Accident Summary Highlights - Push Message caused by the Bloody 01 (a week)

I believe that push message has the largest impact range and the strongest blow of every e-commerce accident, such as the 36-krypton push door event in 2018. He Wenhui became popular in just a few days. I believe that students in charge of testing push message will have a dead heart.

Let’s take a look at another push message accident.

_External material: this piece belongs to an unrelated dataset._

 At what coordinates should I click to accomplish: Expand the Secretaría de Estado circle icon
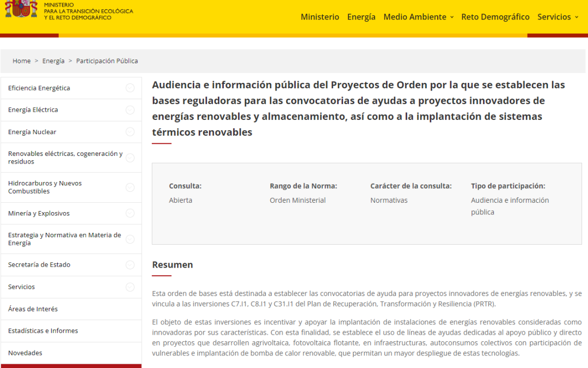tap(130, 265)
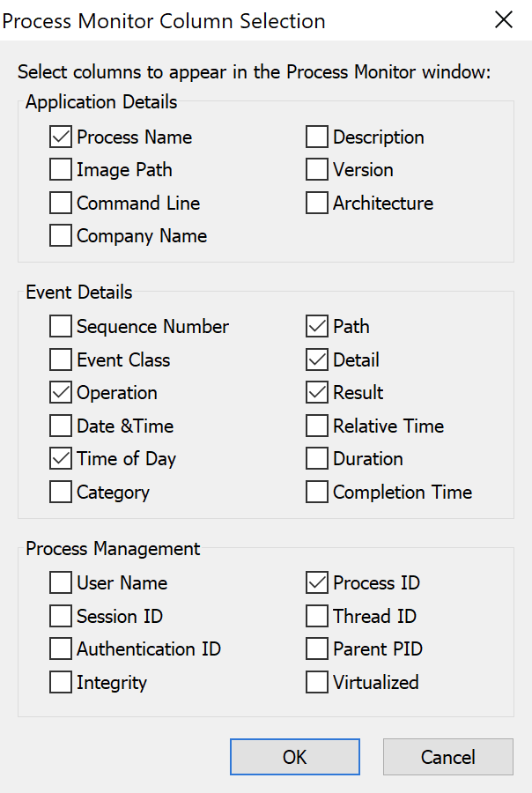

The handling procedure is as follows

17:29 Let to check a problem in the group. At that time, the R&D was discussing the test function points of this phase with the test, and did not check the group message in time.
17:31 In the pre-release test, only users who have visited the pre-release in the last 30 days will be circled;
The feedback in the group can be received by real users, not just test accounts;
17:43:47 Stop pre-releasing push worker, but have reached a large number of users;

[Root cause]

1. It is not practical for production environment users to create a set of users for pre-release, because the pre-release data is incomplete; 2. The developer does not know that the pre-published message channel can reach real users; 3. R&d has not developed the habit of sending messages in the test environment and using real copywriting;

“TODO”

1. Business closure

Change check-in to 7 days maximum one push; The configuration is complete.
Settlement page unpaid user push stops; Has stopped
Reminded to stop the arrival of goods in short supply; Has stopped

2. Training and Assessment (

In the past, the new employee gift package was distributed to new employees, but there was no corresponding training and investigation organized in the R&D group.
The weekly review of historical accidents, also did not do the corresponding investigation, can not determine how much people absorbed;
It is necessary to conduct systematic training and investigation on the new staff, and then investigate again after a month to ensure that the key issues have been fully understood and mastered;

3. System limitations

The underlying channel, the pre-release environment whitelist function, can only be sent to research and development and testing, the rest of the PIN all filter;
Bottom channel, pre-release + production environment, filtering copywriting: no Chinese characters, too few words, etc. At the same time, add risk control sensitive word filtering; Business systems have been connected, and the check-in system has passed the review.
Business system, sort out the access channel, join the approval flow; Business systems have been connected, and the check-in system has passed the review.
Hidden danger sorting, whether the business system uses JSF reTry mechanism when calling message center, coupon issuing, wechat contact message, need to check and disable all reTry mechanism;

[Second replay todo]

System todo:

In our system, which high-risk interfaces will be sent repeatedly if retry is used? Need to comb: send SMS, send push, send template message, send public number message, get coupons, exchange red envelopes;
In all our systems, what high-risk interfaces are not connected to the approval flow and need to be sorted out?
Underlying channels perform whitelist filtering in pre-advertising. You are advised to return an error message. Because new employees have not been added to the whitelist, they may not find the reason why they cannot receive messages when they try the new system.
Whitelist, the current physical gateway has been, can provide an interface, so that all systems rely on this unified interface, one maintenance, everywhere benefit;

Beyond the topic:

Interceptor, to prevent pre-sent cloth package to online, new projects often forget to add, can the project generated scaffolding in the new function;
System UMP alarm, duty table has been changed, need to be improved in a centralized manner, so as not to receive important alarms;
Each time to do a requirement, we should ask whether the product and the old version do AB, whether to do version compatibility; Since the time from release to full installation of small programs is very short, it is not necessary to keep the old version in most cases, but ab scenarios usually require it;
User data for the pre-release environment;
Development tools automatically pull branches, automatically change the compilation parameters, automatically compile, automatically publish, improve work efficiency at the same time, but also avoid the risk of online package to pre-release;

Worker, it is suggested to add a Chinese remarks field to facilitate the description of risks. Whether in the generation environment or the pre-release environment, if a worker is in the disabled state, it must have its reason and cannot be started at will.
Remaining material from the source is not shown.